First Drive: 2016 Toyota Mirai Fuel Cell Electric Vehicle Review +VIDEO
Does the Future Start Like the Past?
By Michael Coates
Editor & Publisher
Clean Fleet Report
Reprinted with permission of CleanFleetReport.com
SEE ALSO: Toyota Mirai Hydrogen Fuel-Cell Story and Video Library
Toyota is the world’s largest automotive manufacturer and they pride themselves in doing things right and leading the industry in many ways. Say hybrid and the image that comes to mind is the Toyota Prius. Clean Fleet Report recently had the chance to drive a pre-production prototype of the first generation Toyota Mirai at the Western Automotive Journalists‘ Media Day program in Monterey, California. This is Toyota’s initial fuel cell car that will enter the U.S. market later this year. It brought back memories of driving a right-hand drive first generation Prius more than a decade and half ago prior to the hybrid coming on sale.
Back to the Prius, the typical visual would be of a second or third generation Prius, which were the ones that broke through in sales and established the model and hybrid technology as viable. The first generation Prius was a slightly different animal. While the technology was solid, the looks of that model was far from mainstream, maybe by design. The early adopters and eco-minded consumers who bought the 2000-03 Prius bought a symbol of something new that was unlikely to be mistaken for anything else.

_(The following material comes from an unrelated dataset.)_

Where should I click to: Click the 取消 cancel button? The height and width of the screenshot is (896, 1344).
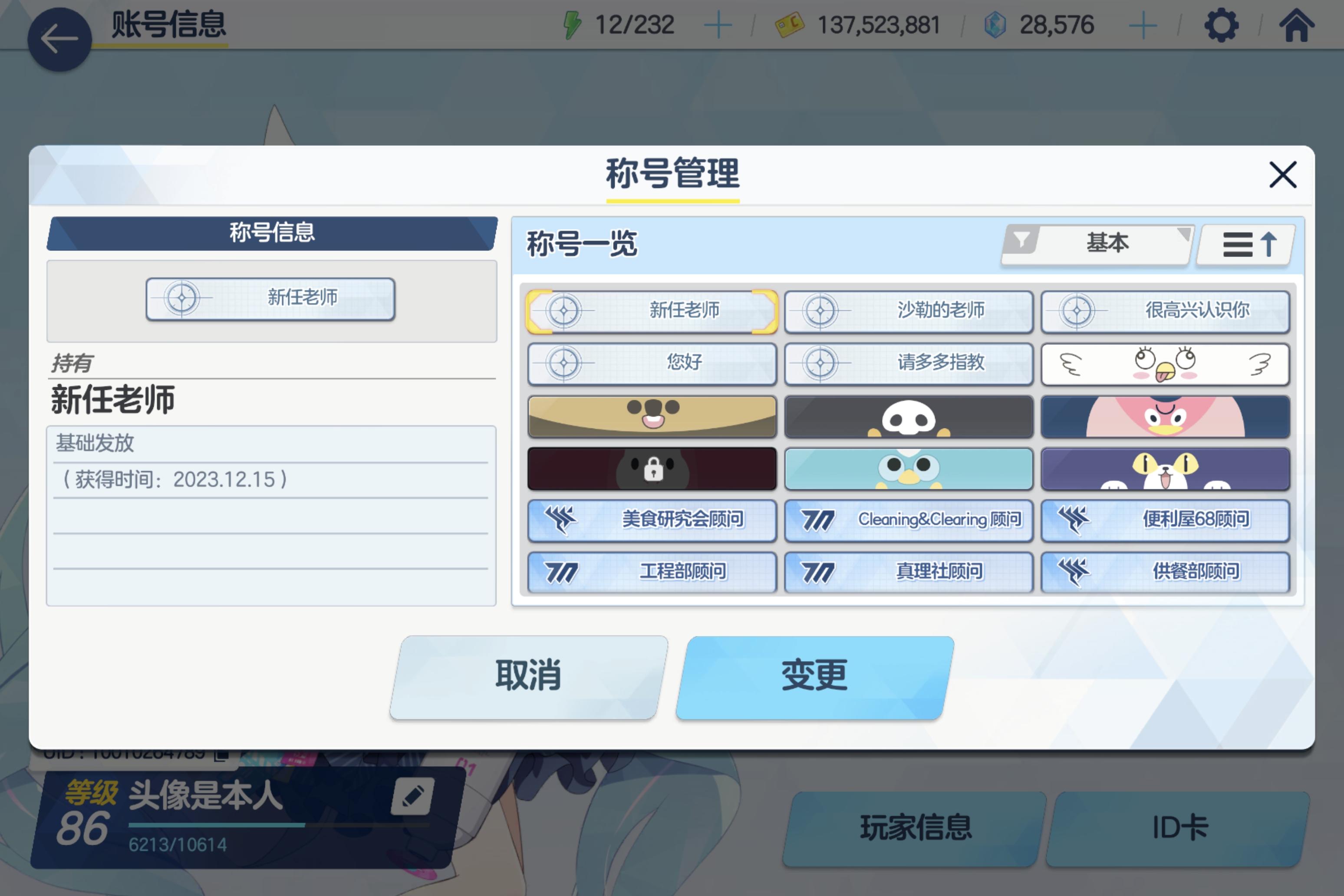(x=529, y=677)
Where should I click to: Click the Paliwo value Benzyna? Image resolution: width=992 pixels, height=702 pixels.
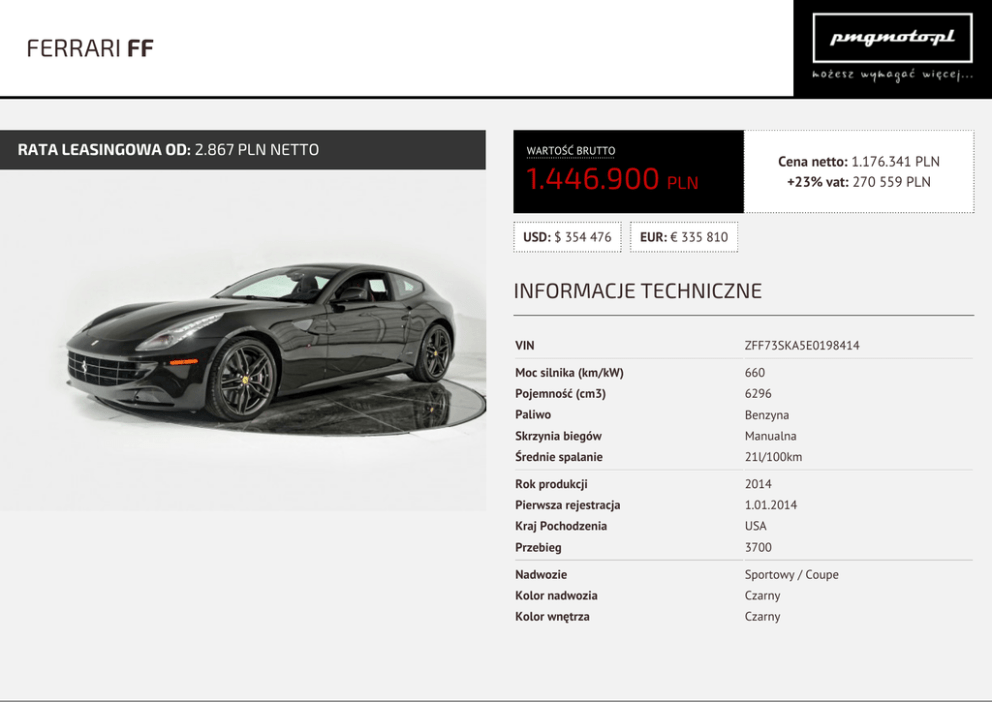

Fast forward a decade and a half and Toyota is about to introduce its first retail fuel cell vehicle. Just as with the hybrid, the company seems less concerned about being the first (Hyundai’s Tucson fuel cell went on sale last year much as Honda’s Insight hybrid beat the Prius to market; this time Honda will trail Toyota, though it has had its Clarity FCEV in limited production) than getting it right. For Toyota, that means a distinctive vehicle, which the 2016 Toyota Mirai fuel cell definitely is. It wears what is probably the most expressive Toyota styling outside the Lexus F-series supercars. That said, it is clearly a Toyota, carrying forward styling cues already seen on volume models like the Camry, Corolla and Prius. For its fuel cell development work, Toyota used the Highlander compact SUV platform, but for the public launch the company’s first fuel cell gets a unique body and a mainstream five-passenger sedan format.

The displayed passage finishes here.